まるで夢の中でも彷徨い歩いているかのように記憶の断片が途切れ途切れだった僕は、まず順を追って、この日にあった出来事を思い出してみることにしました。
この日の仕事は、その第一現場が少々遠出のロケセットだった為、早朝6時15分に機材を積み込んで出発。 事務所での車両乗換えや準備やらの時間を含めて逆算すると、なんやかんやで起床は午前4時となるので、毎日起動するように設定された携帯目覚ましの時間を、この日は4時に合わせて起き、まだ薄暗い早朝の大通りを、眠い目を擦りながら、一路事務所へと向って行ったのです。
午後3時―
一ヶ所目の現場が終わり、二ヵ所目である都心部のロケ現場へ、ロケ隊の全車が大移動を敢行します。
次の現場ではナイターロケがメインになる為、少し明るいうちから現場であるビルの屋上へと機材や飾り込みの荷物を上げ、一通りの段取り(ドライ)や食事を済ませ、陽が暮れて完全に暗くなった時点で直ぐにでも撮影が開始出来るよう、全ての準備を予め整えておきました。

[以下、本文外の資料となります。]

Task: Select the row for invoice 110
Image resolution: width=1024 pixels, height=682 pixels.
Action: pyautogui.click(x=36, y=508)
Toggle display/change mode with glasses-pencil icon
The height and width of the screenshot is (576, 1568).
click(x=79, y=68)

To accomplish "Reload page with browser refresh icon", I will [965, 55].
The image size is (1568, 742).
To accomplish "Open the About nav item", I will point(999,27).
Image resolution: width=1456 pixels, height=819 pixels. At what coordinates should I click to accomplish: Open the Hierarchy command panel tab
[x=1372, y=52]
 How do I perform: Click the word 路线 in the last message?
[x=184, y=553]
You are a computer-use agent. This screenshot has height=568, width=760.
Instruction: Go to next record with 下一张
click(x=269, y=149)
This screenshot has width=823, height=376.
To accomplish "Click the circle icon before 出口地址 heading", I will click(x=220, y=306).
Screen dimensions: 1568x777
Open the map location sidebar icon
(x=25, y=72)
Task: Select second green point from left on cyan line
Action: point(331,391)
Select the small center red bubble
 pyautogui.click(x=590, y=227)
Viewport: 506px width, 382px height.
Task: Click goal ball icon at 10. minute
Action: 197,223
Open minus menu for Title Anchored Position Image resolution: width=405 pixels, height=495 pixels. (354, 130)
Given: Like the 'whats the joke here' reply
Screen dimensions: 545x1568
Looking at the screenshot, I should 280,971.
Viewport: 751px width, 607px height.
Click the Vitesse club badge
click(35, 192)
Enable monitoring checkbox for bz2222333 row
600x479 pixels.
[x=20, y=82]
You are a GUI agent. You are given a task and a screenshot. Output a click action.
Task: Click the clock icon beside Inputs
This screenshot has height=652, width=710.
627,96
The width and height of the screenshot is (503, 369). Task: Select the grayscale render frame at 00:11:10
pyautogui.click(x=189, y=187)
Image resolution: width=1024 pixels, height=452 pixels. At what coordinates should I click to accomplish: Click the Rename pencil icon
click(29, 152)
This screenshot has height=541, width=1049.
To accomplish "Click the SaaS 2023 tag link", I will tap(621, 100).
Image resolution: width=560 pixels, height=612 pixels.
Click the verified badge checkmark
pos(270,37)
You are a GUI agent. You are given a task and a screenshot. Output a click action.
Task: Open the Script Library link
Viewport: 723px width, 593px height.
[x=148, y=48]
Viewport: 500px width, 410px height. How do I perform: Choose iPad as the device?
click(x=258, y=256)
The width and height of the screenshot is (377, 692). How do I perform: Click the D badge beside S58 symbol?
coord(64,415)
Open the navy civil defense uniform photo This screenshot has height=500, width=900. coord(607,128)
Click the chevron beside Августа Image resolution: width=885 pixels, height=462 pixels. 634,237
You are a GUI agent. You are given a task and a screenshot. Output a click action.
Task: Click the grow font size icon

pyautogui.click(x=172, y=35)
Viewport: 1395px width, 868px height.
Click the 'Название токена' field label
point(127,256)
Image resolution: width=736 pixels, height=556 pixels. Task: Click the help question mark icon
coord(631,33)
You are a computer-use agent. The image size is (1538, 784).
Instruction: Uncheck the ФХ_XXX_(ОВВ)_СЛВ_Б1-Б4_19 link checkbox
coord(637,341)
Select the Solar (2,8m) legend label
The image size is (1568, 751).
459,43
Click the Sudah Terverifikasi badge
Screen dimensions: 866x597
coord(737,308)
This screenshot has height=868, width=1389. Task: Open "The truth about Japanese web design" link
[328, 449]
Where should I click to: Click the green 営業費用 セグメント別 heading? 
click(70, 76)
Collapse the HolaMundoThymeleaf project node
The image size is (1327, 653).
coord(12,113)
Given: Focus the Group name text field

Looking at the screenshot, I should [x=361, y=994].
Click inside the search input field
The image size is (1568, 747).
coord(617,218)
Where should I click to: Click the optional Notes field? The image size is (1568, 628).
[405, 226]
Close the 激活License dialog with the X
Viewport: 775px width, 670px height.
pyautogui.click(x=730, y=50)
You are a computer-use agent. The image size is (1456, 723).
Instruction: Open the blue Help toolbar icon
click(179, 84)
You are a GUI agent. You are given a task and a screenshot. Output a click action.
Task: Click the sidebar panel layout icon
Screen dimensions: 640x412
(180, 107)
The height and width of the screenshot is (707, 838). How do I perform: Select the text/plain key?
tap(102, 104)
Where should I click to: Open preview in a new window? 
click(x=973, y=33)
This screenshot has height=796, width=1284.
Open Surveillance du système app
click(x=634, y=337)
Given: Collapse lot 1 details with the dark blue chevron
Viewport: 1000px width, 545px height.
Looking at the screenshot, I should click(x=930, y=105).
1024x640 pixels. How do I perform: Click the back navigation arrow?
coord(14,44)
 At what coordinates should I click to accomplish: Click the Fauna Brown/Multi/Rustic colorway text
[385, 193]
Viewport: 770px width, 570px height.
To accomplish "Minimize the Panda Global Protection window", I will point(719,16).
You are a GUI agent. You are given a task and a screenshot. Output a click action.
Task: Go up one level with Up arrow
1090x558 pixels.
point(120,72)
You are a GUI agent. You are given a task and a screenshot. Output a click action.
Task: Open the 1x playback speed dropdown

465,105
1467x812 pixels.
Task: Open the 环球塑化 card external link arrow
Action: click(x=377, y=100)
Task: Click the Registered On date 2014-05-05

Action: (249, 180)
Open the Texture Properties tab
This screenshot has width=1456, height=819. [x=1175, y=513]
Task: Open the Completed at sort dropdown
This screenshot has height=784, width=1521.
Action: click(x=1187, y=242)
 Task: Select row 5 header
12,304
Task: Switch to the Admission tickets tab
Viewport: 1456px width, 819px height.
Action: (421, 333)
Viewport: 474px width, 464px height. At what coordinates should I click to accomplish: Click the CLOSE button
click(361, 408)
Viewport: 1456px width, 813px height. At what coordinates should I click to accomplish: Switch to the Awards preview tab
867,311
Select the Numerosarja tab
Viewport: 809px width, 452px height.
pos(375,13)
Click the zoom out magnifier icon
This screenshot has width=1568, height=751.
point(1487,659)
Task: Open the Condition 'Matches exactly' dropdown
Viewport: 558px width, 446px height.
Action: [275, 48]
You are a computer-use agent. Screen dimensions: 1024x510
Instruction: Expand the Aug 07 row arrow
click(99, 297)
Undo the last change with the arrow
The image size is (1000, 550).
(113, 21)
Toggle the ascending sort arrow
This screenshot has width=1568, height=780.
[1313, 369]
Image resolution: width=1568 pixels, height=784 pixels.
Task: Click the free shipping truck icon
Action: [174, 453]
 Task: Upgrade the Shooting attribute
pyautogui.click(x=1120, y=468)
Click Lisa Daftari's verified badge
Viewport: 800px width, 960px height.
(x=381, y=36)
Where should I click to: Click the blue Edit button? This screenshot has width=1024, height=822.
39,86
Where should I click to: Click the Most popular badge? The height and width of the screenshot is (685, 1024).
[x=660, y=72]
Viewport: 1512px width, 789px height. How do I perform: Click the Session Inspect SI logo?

一方車両チームはと言いますと、ロケ隊が屋上でのナイターロケという事で、煩わしい交通遮断等の手伝いもなく、20時以降は駐車禁止指定場所からも除外されるようなオフィス街だったので、まぁそれでも一応は車から離れたりはせずに、後は心置きなく、ロケが終わるまでの間を、自由に路上で待機する事になったのです。 そしていつしか僕は、ついウトウトと夢の中を彷徨い歩き始めたのでした。
午前4時―
携帯にセットしてあった目覚ましのタイマーが作動します。小気味よいバイブレーターの振動が、ベルトに付けた携帯ホルダーから俄かに身体へと伝わって来て、「もう起きる時間だよ」と、主人の体を揺り起こしたのです。
ですが、ロケは依然続いていました。
なるほど… 毎日起動するように設定された携帯の目覚ましが、翌日の午前4時、再び鳴り始めてしまうまでの約24時間もの間、ロケ隊はただひたすらロケ現場にその身を拘束され続けていたのです。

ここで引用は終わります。